Statement I f(x) = |x| sin x is differentiable at x = 0.
Statement II If g(x) is not differentiable at x = a and h(x) is differentiable at x = a, then g(x).h(x) cannot be differentiable at x = a

To solve the given problem, we need to analyze both statements one by one. ### Step 1: Analyze Statement I The first statement is about the function \( f(x) = |x| \sin x \) and whether it is differentiable at \( x = 0 \). 1. **Definition of the Function**: - For \( x \geq 0 \): \( f(x) = x \sin x \) - For \( x < 0 \): \( f(x) = -x \sin x \) 2. **Finding the Derivative**: We need to find the left-hand derivative and the right-hand derivative at \( x = 0 \). - **Right-hand derivative** (\( f'(0^+) \)): \[ f'(0^+) = \lim_{h \to 0^+} \frac{f(h) - f(0)}{h} = \lim_{h \to 0^+} \frac{h \sin h - 0}{h} = \lim_{h \to 0^+} \sin h = \sin(0) = 0 \] - **Left-hand derivative** (\( f'(0^-) \)): \[ f'(0^-) = \lim_{h \to 0^-} \frac{f(h) - f(0)}{h} = \lim_{h \to 0^-} \frac{-h \sin h - 0}{h} = \lim_{h \to 0^-} -\sin h = -\sin(0) = 0 \] 3. **Conclusion for Statement I**: Since both the left-hand derivative and the right-hand derivative at \( x = 0 \) are equal (both are 0), we conclude that \( f(x) \) is differentiable at \( x = 0 \).

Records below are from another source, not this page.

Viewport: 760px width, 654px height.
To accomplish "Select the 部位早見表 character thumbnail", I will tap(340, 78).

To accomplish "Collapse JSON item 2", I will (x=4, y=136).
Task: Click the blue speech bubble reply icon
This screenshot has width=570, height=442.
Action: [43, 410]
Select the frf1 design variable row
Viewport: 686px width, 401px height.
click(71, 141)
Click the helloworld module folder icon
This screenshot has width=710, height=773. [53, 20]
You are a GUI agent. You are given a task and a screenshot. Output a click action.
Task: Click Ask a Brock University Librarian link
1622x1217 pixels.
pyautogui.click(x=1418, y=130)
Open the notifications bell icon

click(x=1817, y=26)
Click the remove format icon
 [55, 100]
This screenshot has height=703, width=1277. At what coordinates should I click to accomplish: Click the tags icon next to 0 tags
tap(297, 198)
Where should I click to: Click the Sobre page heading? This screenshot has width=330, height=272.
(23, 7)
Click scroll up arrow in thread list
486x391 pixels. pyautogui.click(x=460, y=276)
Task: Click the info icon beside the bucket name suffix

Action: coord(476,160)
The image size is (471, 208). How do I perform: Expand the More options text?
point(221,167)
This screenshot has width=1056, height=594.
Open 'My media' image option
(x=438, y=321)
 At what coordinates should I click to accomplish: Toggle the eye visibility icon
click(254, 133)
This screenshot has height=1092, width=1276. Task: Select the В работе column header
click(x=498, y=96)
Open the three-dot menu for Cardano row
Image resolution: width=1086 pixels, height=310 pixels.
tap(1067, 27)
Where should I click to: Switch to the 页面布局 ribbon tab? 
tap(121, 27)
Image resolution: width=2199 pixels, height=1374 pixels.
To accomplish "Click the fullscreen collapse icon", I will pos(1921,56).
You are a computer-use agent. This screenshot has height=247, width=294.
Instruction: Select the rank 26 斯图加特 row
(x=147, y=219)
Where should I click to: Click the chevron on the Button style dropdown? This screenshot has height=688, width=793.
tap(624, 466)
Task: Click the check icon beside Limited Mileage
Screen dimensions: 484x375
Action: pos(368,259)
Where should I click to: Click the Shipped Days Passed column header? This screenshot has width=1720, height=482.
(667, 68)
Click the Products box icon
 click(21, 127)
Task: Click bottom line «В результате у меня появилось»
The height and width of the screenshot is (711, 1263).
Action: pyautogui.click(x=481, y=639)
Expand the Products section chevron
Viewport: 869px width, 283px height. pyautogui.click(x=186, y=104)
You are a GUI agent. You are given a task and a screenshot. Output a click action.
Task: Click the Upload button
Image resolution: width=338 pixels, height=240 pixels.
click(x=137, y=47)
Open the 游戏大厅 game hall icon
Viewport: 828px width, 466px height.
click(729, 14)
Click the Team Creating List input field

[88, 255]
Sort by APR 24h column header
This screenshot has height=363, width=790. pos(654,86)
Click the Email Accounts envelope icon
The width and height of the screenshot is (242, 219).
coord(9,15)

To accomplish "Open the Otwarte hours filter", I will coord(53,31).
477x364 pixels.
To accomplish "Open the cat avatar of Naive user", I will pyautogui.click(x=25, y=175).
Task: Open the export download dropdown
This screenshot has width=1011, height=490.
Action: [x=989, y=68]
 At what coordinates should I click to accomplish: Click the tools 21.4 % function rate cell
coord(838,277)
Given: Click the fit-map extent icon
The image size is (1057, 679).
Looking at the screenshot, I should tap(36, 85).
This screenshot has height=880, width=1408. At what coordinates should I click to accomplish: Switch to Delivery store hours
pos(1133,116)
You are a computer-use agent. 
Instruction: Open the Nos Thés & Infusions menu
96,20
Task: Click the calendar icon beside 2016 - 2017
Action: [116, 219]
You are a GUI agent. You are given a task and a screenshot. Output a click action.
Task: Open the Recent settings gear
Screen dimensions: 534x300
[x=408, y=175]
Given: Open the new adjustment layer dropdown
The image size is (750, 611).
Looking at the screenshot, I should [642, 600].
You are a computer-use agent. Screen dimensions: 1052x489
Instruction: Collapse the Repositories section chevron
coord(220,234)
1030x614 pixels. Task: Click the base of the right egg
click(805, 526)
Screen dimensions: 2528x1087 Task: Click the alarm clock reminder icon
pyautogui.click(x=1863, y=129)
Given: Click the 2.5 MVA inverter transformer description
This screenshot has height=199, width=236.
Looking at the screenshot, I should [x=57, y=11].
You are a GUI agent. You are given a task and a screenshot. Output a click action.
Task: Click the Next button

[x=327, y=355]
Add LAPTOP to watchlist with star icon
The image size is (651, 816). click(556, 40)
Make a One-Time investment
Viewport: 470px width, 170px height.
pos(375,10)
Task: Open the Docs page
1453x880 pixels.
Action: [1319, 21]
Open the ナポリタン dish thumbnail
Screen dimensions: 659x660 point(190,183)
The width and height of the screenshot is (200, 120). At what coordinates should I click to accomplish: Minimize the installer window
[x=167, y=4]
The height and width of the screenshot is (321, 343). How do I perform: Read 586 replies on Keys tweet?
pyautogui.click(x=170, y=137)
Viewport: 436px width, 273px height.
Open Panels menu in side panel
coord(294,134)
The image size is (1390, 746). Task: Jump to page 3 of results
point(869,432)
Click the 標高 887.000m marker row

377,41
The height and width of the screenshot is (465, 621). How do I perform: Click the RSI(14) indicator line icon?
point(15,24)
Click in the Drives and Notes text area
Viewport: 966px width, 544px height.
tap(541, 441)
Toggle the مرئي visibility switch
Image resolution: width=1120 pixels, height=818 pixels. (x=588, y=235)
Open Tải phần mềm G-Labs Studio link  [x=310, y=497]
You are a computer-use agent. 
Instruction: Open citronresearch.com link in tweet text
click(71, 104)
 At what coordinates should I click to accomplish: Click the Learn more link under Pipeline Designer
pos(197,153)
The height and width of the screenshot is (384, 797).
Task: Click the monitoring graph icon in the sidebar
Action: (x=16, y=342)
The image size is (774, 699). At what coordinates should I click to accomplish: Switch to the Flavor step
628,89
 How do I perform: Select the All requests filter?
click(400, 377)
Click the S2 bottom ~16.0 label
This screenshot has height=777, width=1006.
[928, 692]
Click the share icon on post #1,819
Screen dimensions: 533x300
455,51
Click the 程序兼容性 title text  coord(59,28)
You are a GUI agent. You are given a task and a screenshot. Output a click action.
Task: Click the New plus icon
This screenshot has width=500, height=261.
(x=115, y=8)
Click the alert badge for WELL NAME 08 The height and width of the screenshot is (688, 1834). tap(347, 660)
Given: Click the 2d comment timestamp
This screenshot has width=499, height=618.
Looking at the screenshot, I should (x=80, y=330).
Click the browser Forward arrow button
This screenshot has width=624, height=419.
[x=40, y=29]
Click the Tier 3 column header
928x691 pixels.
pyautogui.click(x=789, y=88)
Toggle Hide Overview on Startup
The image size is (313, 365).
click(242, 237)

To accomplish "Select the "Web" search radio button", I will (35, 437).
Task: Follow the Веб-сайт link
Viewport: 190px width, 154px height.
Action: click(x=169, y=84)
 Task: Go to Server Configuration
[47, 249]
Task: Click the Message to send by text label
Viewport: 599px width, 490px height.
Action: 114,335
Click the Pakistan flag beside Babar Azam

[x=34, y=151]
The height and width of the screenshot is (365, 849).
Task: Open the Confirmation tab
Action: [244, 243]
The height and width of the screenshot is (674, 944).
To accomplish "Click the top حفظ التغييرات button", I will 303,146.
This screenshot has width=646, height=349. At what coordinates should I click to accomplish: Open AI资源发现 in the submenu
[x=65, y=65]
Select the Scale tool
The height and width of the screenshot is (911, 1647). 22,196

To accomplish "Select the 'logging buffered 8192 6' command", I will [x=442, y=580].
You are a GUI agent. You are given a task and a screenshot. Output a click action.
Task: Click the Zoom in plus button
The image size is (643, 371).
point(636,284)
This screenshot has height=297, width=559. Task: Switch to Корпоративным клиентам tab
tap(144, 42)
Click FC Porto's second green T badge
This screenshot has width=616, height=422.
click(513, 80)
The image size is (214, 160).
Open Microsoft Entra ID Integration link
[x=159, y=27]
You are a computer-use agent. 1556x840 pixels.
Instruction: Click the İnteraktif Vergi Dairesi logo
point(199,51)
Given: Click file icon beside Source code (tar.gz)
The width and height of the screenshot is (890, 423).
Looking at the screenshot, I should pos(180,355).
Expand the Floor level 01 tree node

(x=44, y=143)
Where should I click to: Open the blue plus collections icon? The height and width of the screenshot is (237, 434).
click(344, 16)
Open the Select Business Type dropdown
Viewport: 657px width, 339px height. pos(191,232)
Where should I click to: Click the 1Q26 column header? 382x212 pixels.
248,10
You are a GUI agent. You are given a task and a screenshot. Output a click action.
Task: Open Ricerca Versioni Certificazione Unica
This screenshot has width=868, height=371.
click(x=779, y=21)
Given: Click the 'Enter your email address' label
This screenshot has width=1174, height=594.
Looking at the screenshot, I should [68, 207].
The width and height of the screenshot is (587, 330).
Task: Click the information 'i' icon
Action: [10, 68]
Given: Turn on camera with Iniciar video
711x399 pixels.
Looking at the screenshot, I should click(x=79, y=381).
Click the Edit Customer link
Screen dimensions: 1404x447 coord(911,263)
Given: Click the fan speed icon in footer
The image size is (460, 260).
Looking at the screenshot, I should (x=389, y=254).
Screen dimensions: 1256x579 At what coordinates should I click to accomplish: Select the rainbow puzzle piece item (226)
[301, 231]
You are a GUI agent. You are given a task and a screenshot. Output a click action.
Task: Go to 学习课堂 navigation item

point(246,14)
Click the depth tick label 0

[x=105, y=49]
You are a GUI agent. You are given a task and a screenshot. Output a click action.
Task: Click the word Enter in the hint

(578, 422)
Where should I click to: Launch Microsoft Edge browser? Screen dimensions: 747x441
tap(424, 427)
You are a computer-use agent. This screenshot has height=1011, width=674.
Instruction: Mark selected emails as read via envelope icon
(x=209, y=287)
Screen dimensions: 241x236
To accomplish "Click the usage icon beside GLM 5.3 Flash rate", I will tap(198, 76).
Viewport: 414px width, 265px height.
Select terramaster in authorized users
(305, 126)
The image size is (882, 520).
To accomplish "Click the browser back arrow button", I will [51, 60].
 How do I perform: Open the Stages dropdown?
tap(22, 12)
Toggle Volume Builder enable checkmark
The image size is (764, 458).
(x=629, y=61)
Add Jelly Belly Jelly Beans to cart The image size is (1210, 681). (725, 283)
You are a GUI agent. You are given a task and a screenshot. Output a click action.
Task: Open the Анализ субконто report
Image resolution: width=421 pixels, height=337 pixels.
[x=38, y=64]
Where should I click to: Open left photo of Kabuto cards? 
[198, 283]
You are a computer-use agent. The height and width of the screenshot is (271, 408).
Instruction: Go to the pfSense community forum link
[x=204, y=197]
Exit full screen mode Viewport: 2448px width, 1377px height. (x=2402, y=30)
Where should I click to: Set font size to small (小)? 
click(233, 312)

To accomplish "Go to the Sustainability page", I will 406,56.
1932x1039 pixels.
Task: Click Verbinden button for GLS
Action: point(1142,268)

Thus, Statement I is **True**. ### Step 2: Analyze Statement II The second statement claims that if \( g(x) \) is not differentiable at \( x = a \) and \( h(x) \) is differentiable at \( x = a \), then \( g(x) h(x) \) cannot be differentiable at \( x = a \). 1. **Understanding the Statement**: - Let \( g(x) \) be a function that is not differentiable at \( x = a \). - Let \( h(x) \) be a function that is differentiable at \( x = a \). 2. **Product of Functions**: The product \( g(x) h(x) \) can potentially be differentiable even if one of the functions is not differentiable. A classic example is: - Let \( g(x) = |x| \) (not differentiable at \( x = 0 \)). - Let \( h(x) = x \) (differentiable everywhere). Then: \[ g(x) h(x) = |x| \cdot x = x^2 \] which is differentiable at \( x = 0 \). 3. **Conclusion for Statement II**: Since we found a counterexample where \( g(x) h(x) \) is differentiable even though \( g(x) \) is not, we conclude that Statement II is **False**. ### Final Conclusion - Statement I is **True**. - Statement II is **False**.